C’est finalement le 2 août qu’aura lieu le Festival de la liberté, initialement prévu pour le 26 juillet. Les animateurs de la Plateforme No to Biometric Data on ID Card ont choisi d’attendre la fin du carême musulman. Hier, lors d’une conférence de presse, ces derniers ont révélé les détails concernant ce Festival qui constitue la deuxième étape de contestation contre la carte identité biométrique.
Dénoncer, mobiliser, s’exprimer à travers l’art. Tel est l’objectif du Festival de la Liberté qu’organise la plateforme No To Biometrical Data on ID Card. La permission des autorités acquise, ce rassemblement est une invitation aux personnes se sentant concernées par le combat mené par différents mouvements pour faire capituler le gouvernement au sujet de la carte d’identité avec l’obligation de soumettre les empreintes digitales. Ce festival est aussi une invitation à ceux qui veulent utiliser leur imagination pour créer. Jeff Lingaya, représentant de la plateforme, précise offrir bénévolement son temps pour cette mobilisation. « Il ne suffit pas d’en parler à la maison », dit Jeff Lingaya. C’est dans cette optique que ce dernier fait un appel à la créativité des gens à travers l’écriture, la musique ou autres mouvement artistique ; oeuvres/travaux qu’ils pourront poster sur la page Facebook du groupe No to Biometrical ID.

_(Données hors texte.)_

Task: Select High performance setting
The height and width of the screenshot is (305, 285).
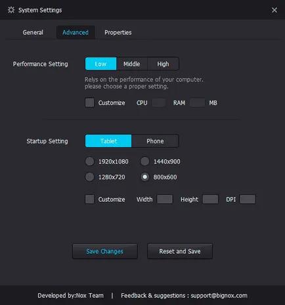Action: [163, 64]
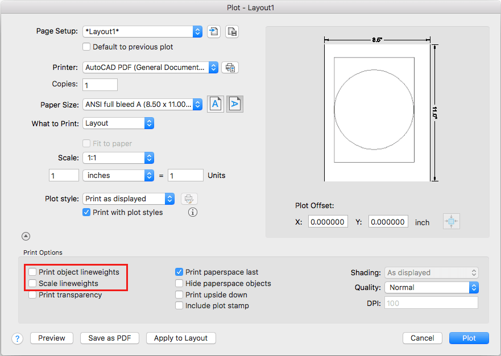Viewport: 501px width, 356px height.
Task: Enable Print object lineweights
Action: tap(32, 272)
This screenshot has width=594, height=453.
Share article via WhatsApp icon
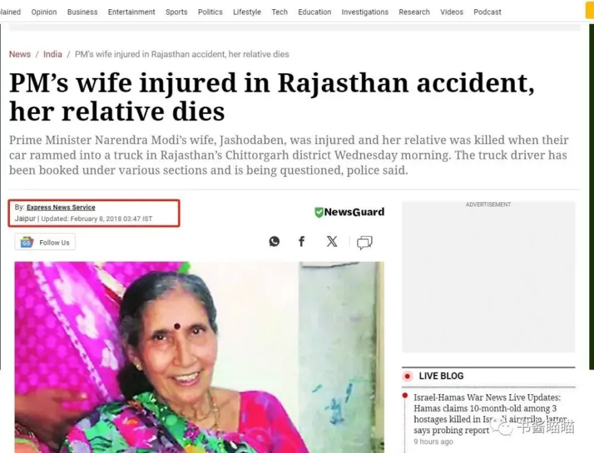[x=274, y=241]
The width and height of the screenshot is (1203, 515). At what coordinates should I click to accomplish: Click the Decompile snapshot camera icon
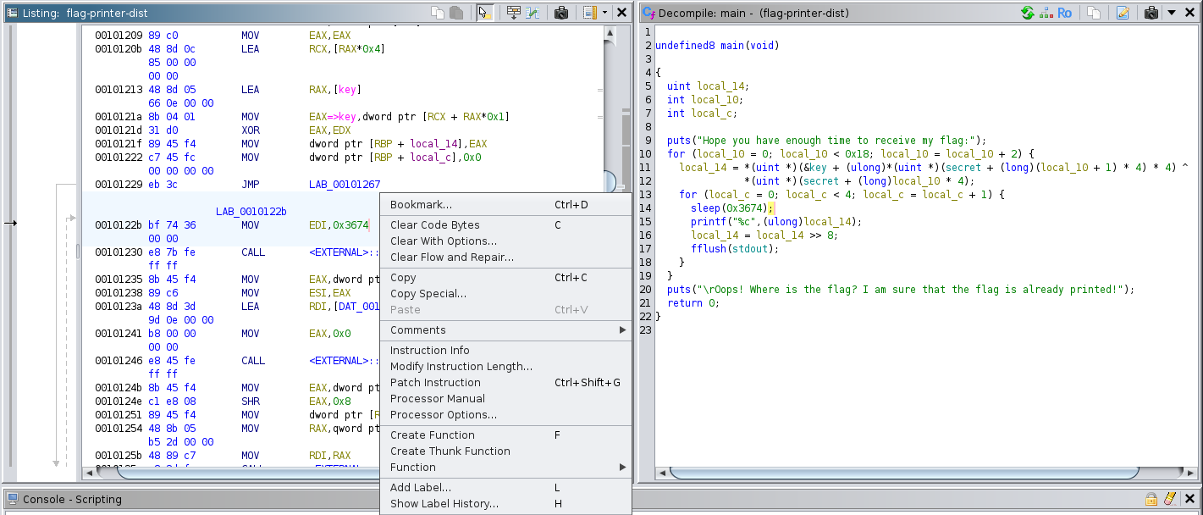pos(1151,13)
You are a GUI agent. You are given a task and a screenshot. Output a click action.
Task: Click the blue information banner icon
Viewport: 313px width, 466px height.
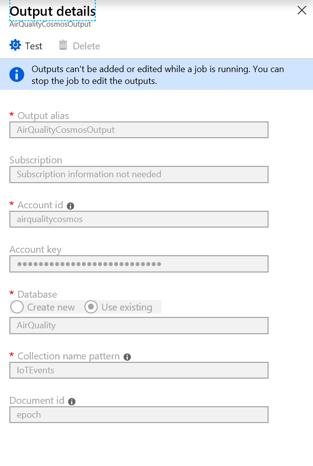pyautogui.click(x=17, y=75)
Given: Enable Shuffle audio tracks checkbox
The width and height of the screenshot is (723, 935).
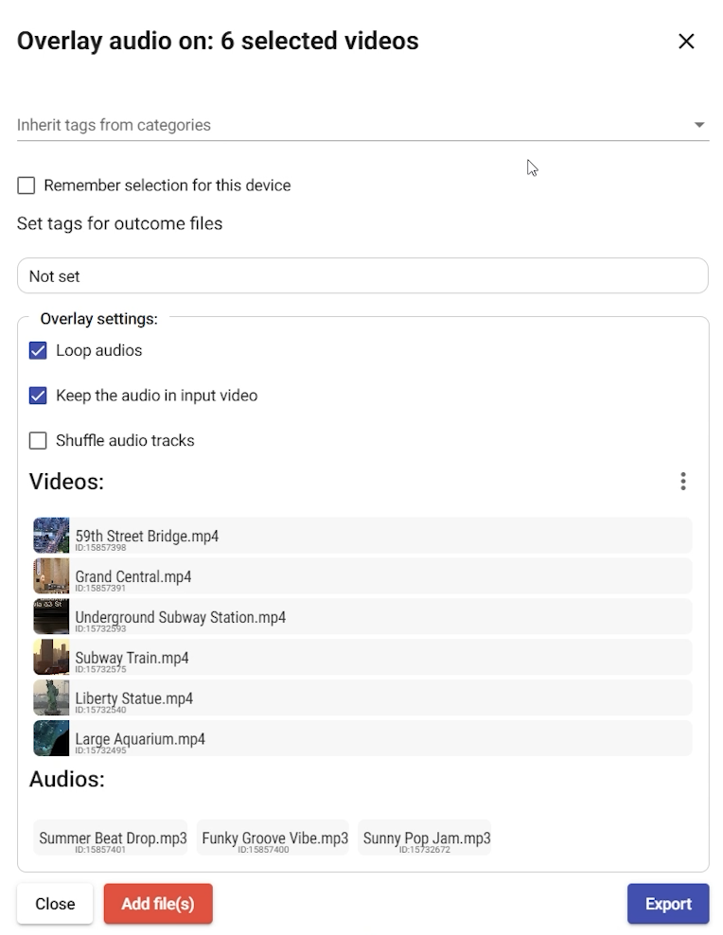Looking at the screenshot, I should [x=38, y=441].
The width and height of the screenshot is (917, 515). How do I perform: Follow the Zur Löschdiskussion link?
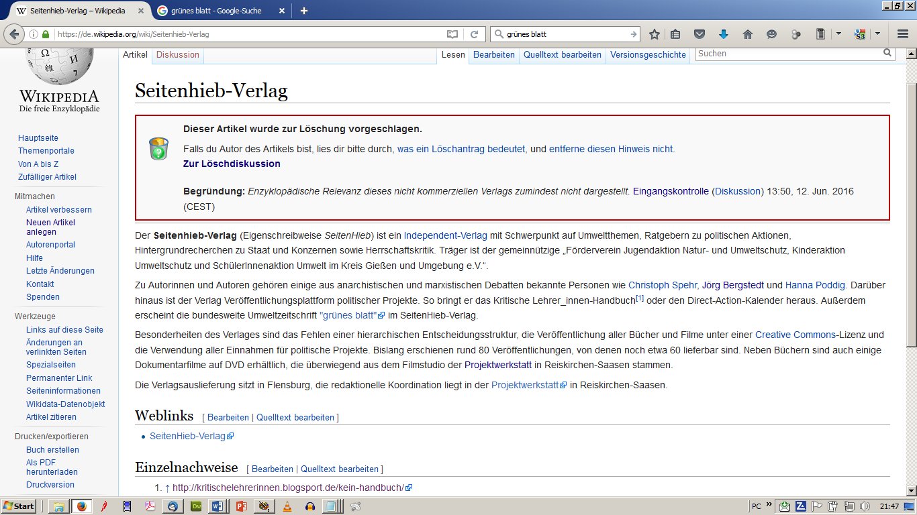pyautogui.click(x=232, y=164)
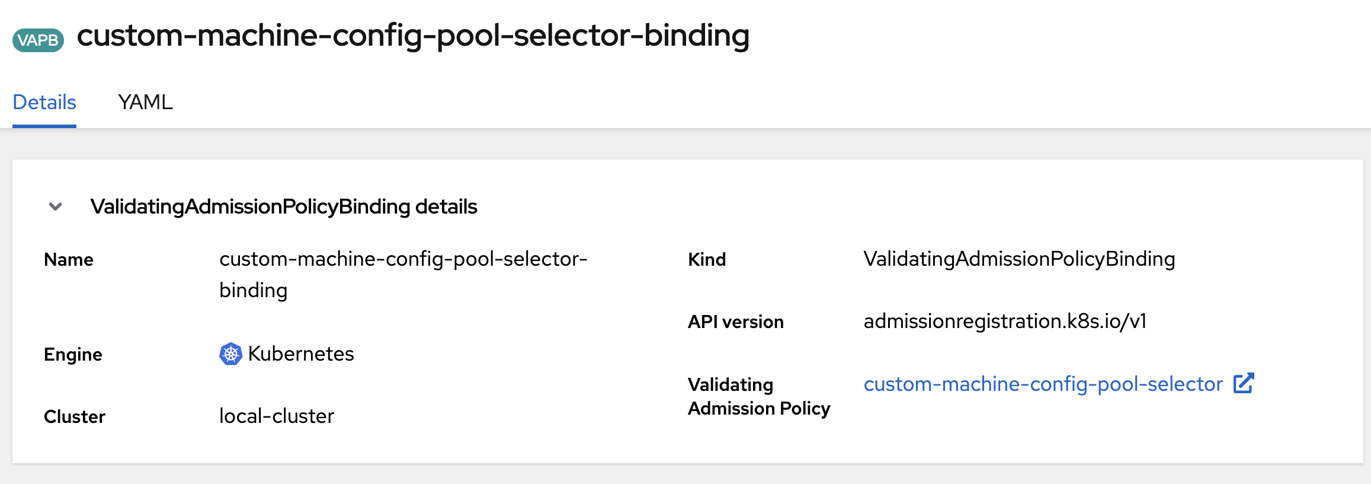Open the custom-machine-config-pool-selector policy link
The image size is (1371, 484).
pos(1043,384)
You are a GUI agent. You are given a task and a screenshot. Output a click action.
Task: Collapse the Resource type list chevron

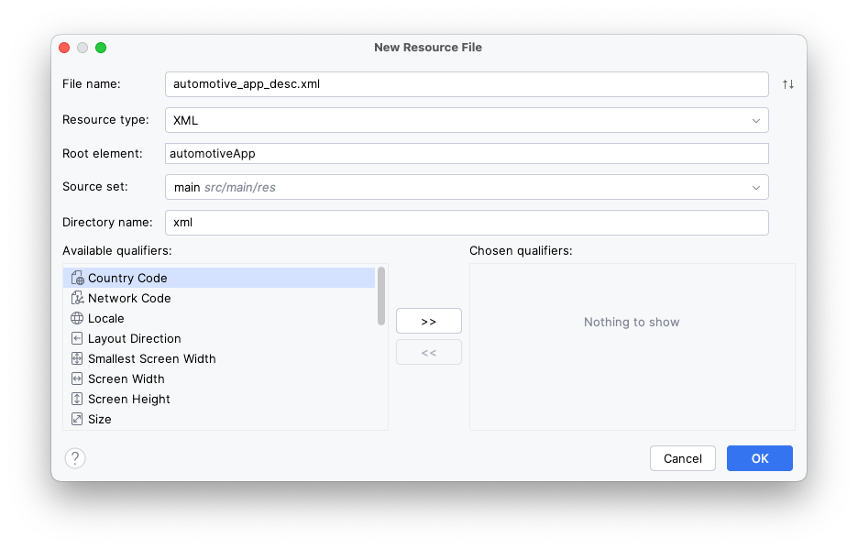(x=755, y=119)
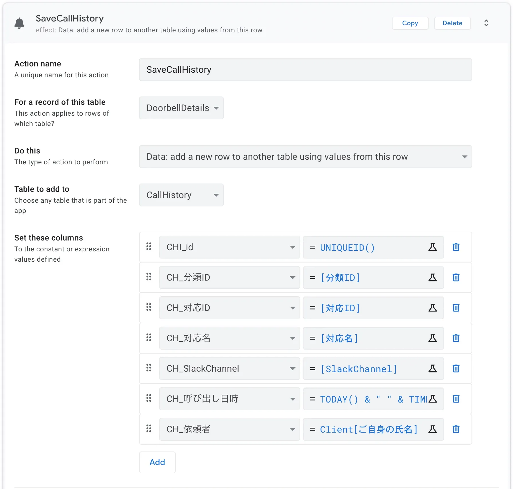Click Add to add another column
Screen dimensions: 515x489
click(x=157, y=462)
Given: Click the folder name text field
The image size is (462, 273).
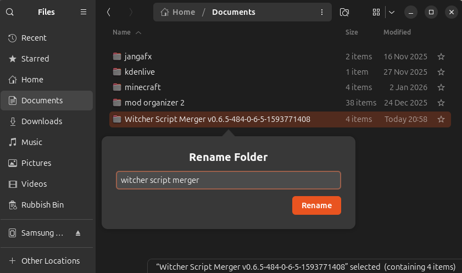Looking at the screenshot, I should pos(228,180).
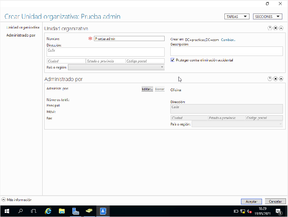The height and width of the screenshot is (217, 288).
Task: Click the Aceptar button
Action: [x=251, y=201]
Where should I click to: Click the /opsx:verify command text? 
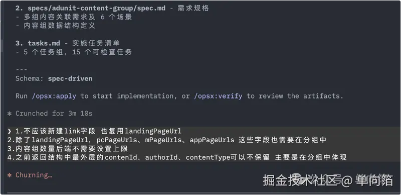point(218,96)
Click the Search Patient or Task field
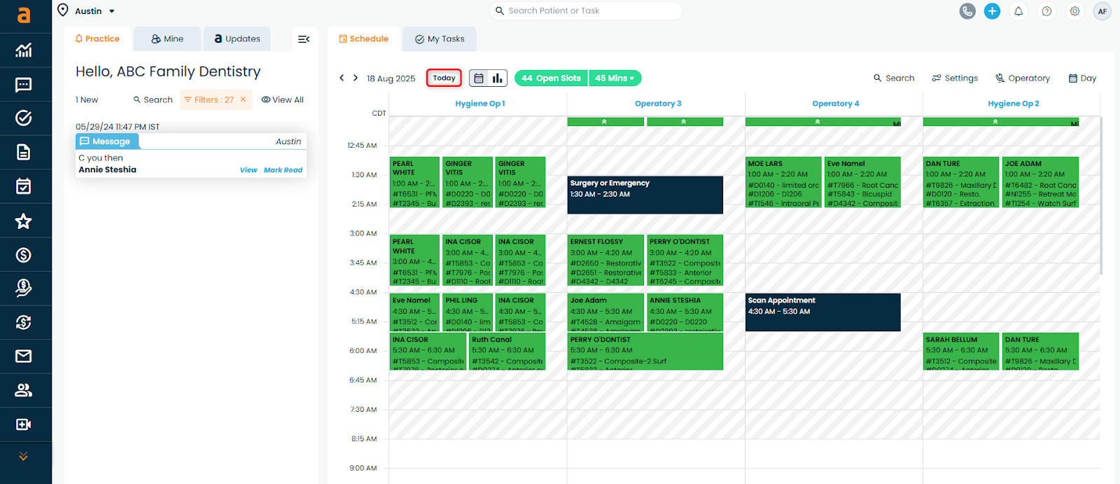Screen dimensions: 1120x484 (x=587, y=11)
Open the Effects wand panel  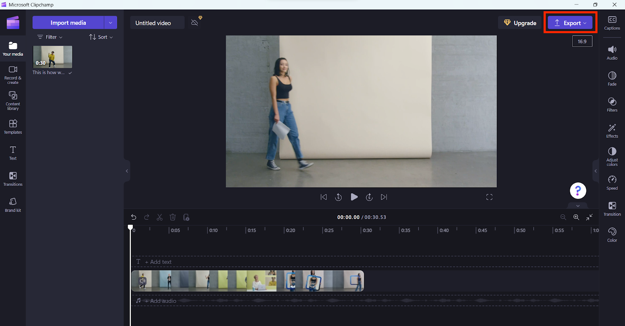click(612, 130)
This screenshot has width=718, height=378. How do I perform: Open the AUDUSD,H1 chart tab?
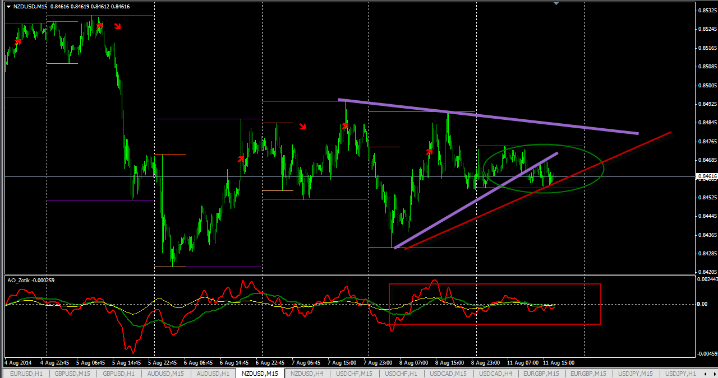coord(213,374)
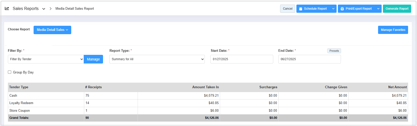
Task: Click the date Presets button
Action: click(x=334, y=51)
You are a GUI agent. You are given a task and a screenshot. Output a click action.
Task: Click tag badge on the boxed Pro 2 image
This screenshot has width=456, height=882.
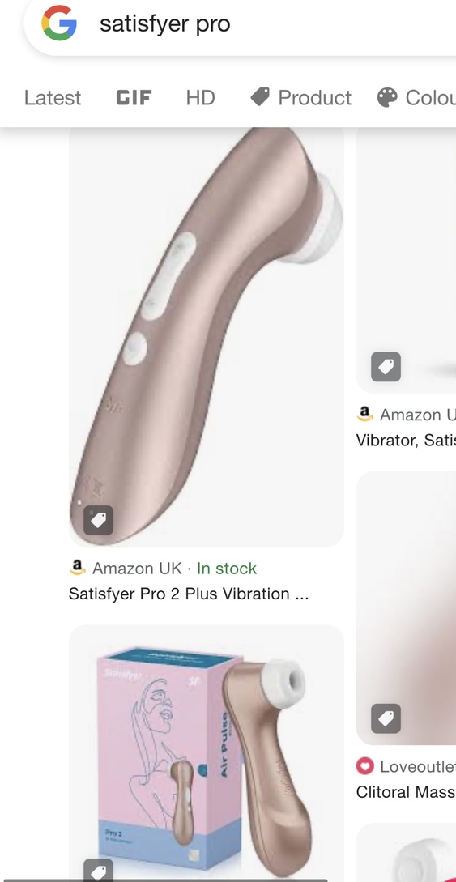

Ces oeuvres/travaux seront exposés lors du Festival de la Liberté le 2 août dans la cour du Plaza de 14 h à 16 h. La plateforme invite également les autres mouvements qui luttent contre l’instauration des cartes biométriques à venir « poz zot markiz » pour soutenir leur cause. Un Freedom Camp aura ensuite lieu sur la plage de Tamarin avant le coucher du soleil, le même jour, jusqu’au lendemain à midi.
Alors que la Cour suprême sera appelée à trancher au sujet des motions logées par Rajah Madhewoo et le leader du MSM Pravind Jugnauth contre les cartes d’identité biométriques, Jeff Lingaya dit vouloir voir naître « une coalition avec les différentes plateformes luttant pour la même cause en trouvant un protocole d’unité sans pour autant fusionner ». Sur cette même lancée, Ivor Tan Yan, qui s’occupe des questions juridiques au sein de la plateforme, espère toujours avoir des réponses aux questions toujours en suspens dès que le jugement sera prononcé. Il déclare par ailleurs que « des personnes sont toujours en attente de réponses pour aller faire leurs cartes. Il faut être vigilant par rapport aux arguments qui sont développés et la position du judiciaire ».
Jeff Lingaya explique, pour sa part, qu’il reste en contact avec Me Roshi Badhain, l’avocat de Pravind Jugnauth dans l’affaire ID Card pour suivre le procès de près et comprendre l’enjeu juridique. Vince Pillay de son côté a relevé l’importance d’avoir plusieurs contestataires dans cette même lutte. C’est d’ailleurs pour cela que la plateforme Say No To Biometrical ID Card reste en coalition avec Lalit, Rezistans ek Alternativ et la CTSP, entre autres. Les informations des diverses rencontres seront publiées sur le calendrier « Transmission » de la plateforme.
Le geek Ish Sookun, présent lors de cette conférence, a tenu à éclaircir certains points sur lesquels il aurait aimé avoir une réponse claire et nette des autorités concernées. Il tient, en autres, à savoir qui sont les personnes responsables du design du site du MNIC (www.mnic.mu) ou encore où en est le Security Audit du MNIS qui serait toujours en attente depuis au moins deux semaines.
En s’adressant au directeur du projet Mauritius National Identity Scheme (MNIS), Rao Rama, Ish Sookun trouve que « bizin kapav mont framework pou bann dimounn ki pe bizin donn zot lenpreint sou pression lotorite pou montre ki pa tou dimounn ki kontan donn lepreint ».
Ish Sookun a par ailleurs annoncé qu’il réserve bien des surprises sur des révélations qui vont paraître dans les jours à venir concernant le site du gouvernement et celui du MNIC. Il espère que d’ici la fin de la semaine, le Security Certificate du MNIS sera publié.